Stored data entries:
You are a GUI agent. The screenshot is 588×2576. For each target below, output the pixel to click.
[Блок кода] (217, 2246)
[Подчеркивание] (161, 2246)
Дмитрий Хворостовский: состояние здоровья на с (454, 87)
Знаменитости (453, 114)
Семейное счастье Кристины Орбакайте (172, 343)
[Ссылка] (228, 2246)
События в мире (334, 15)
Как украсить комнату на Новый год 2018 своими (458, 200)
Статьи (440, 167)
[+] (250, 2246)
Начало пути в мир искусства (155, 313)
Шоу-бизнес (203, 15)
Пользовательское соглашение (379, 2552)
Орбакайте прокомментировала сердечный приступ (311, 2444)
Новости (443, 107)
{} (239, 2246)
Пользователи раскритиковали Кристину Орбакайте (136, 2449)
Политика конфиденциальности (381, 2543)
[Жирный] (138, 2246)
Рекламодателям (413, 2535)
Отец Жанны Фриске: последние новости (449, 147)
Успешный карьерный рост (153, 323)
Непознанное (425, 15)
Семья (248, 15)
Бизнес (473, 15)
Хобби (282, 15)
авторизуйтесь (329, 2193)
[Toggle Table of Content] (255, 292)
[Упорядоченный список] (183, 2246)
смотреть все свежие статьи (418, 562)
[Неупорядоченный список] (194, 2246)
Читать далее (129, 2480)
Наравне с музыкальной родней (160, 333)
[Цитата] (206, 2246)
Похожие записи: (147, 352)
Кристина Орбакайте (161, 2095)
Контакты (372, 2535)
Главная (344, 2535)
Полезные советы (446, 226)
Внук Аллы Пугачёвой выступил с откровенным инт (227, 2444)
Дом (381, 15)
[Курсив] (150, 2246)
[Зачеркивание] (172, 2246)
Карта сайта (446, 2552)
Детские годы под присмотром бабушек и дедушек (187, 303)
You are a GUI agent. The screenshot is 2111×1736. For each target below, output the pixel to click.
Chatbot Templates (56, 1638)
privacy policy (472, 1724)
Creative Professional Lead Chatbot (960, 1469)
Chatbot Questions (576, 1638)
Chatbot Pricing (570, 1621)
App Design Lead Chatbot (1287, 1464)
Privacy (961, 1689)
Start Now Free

Exercise: Wherever "agent" occurs in the records above, copy the line it sits in.

Output below:
You are a GUI agent. The screenshot is 588×2576. For each target below, output the pixel to click.
You are a GUI agent. The screenshot is 2111×1736. For each target below, output the pixel to click.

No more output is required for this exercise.